Taking a quick look at the docs, the regex you want is: "Resurfacing(.*?)Home" Just a thought. Seems like quite the thread for a regex pattern. And like John says, it should match from the first Resurfacing to the second Home. If it didn't, I'd be concerned. The * operator by itself is greedy. It wants to make matches as long as possible.

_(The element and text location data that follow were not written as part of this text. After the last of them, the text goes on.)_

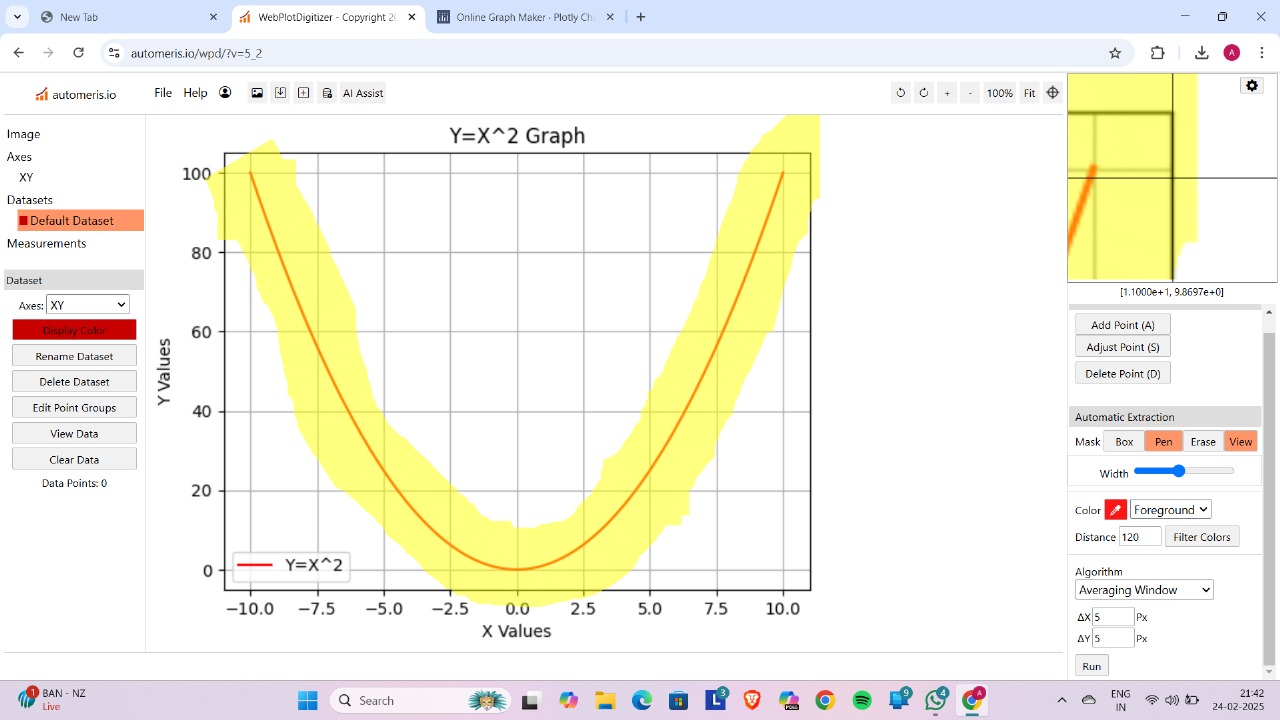The width and height of the screenshot is (1280, 720).
Task: Open the Axes dropdown for the dataset
Action: click(87, 304)
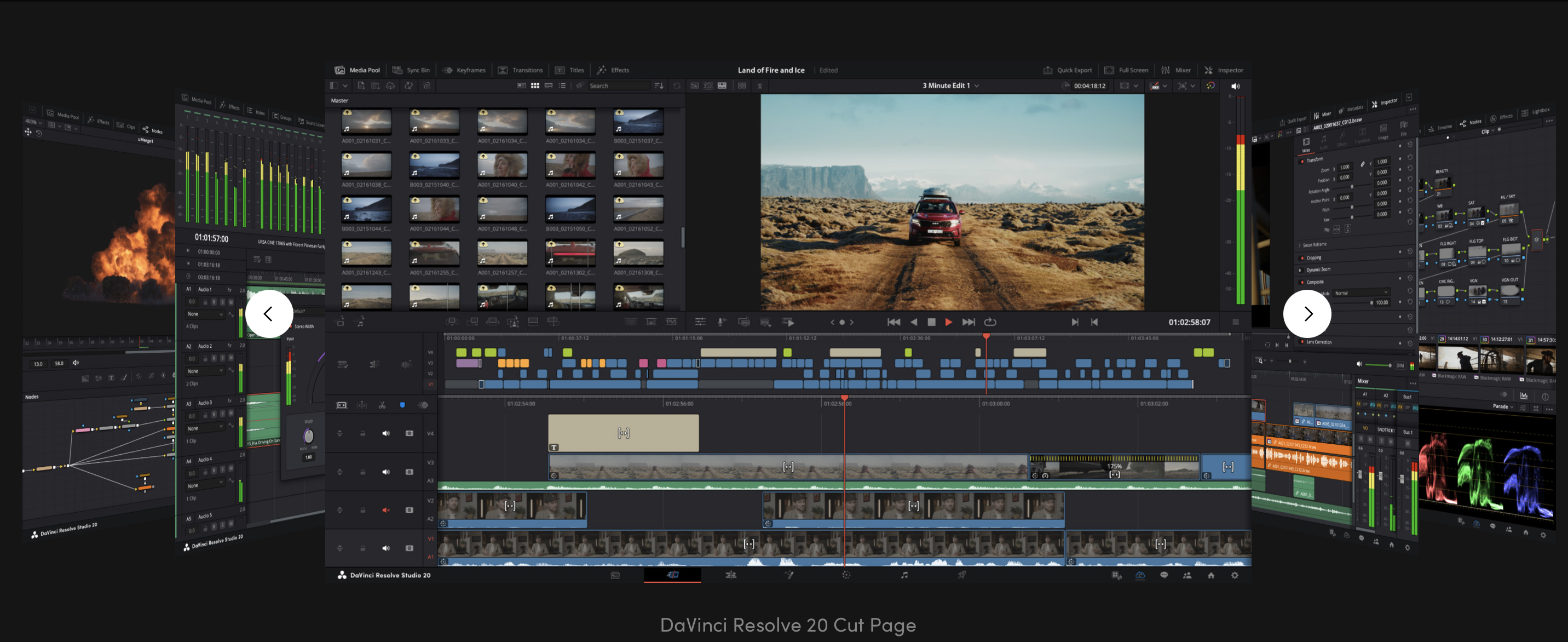Click the blue marker flag icon
Screen dimensions: 1568x642
[x=402, y=405]
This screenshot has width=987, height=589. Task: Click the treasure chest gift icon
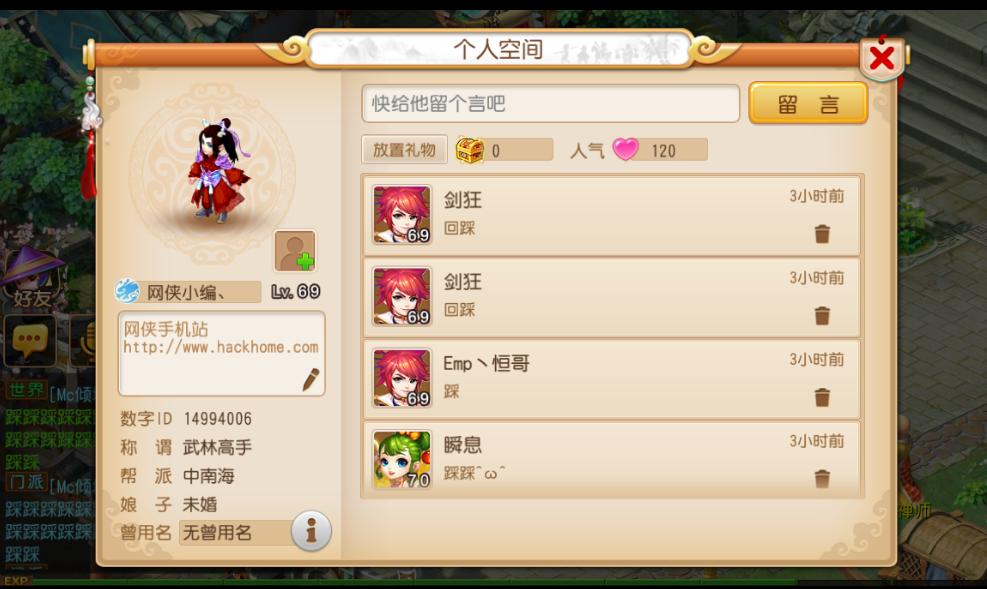click(470, 150)
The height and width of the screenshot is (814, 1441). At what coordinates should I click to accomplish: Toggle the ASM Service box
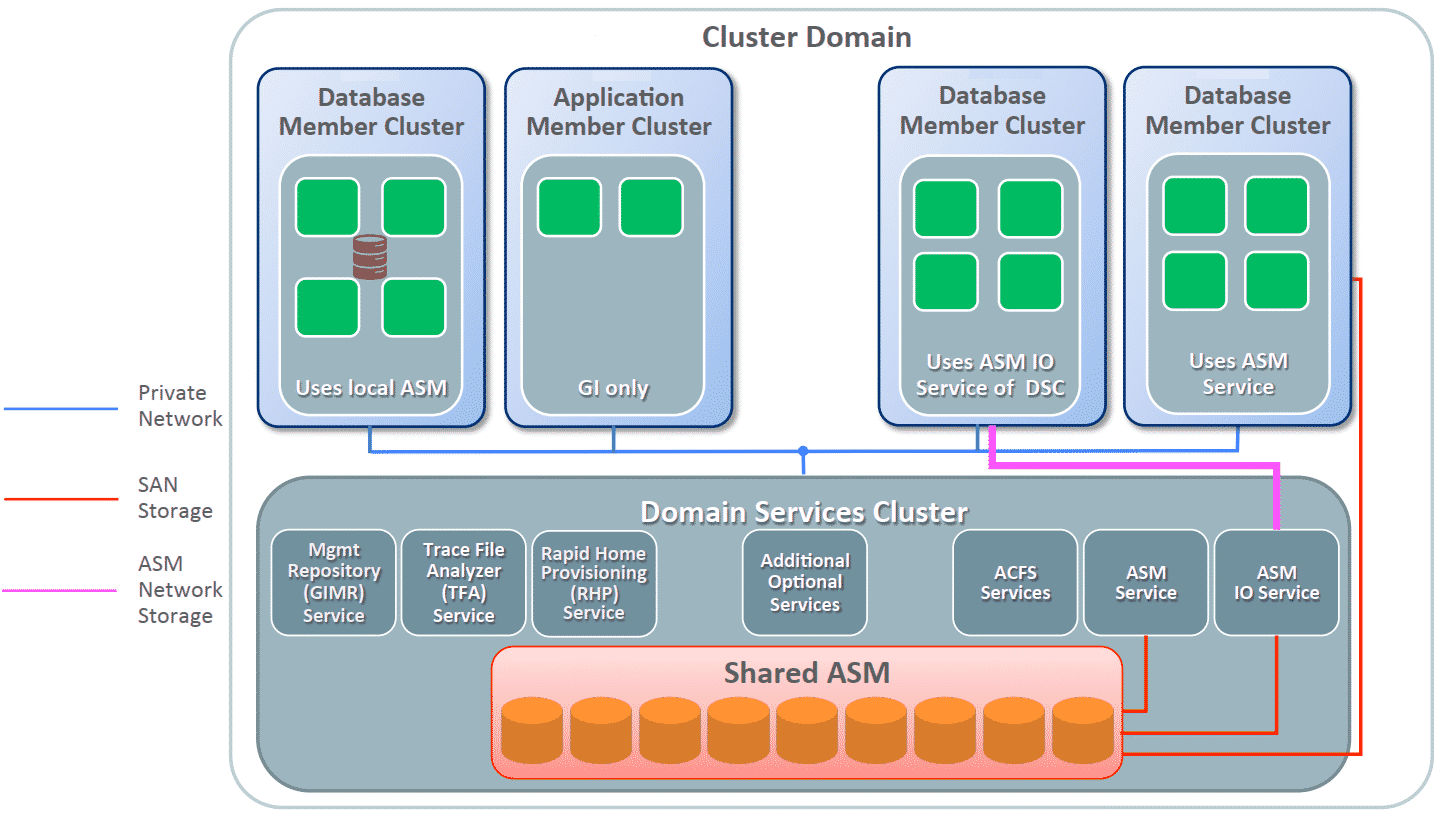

By using the *? notation, it makes it a non-greedy modifier, ie, making the match as short as possible. http://www.boost.org/libs/regex/doc/syntax_perl.html Under the heading 'Non greedy repeats' pretty much explains things. (Note: This applys to the perl style regex, I'm not entirely sure about the other behaviors.) Cheers, Paul On 8/30/06, John Maddock <john@johnmaddock.co.uk> wrote:
kiran wrote:
Why is the second one not picked ? This was my question.
It is picked for me: I modified your sample program (see below) so that it actually compiled, and didn't reply on external files, and I see exactly the output expected: everything from the first "Resurfacing" to the last "home".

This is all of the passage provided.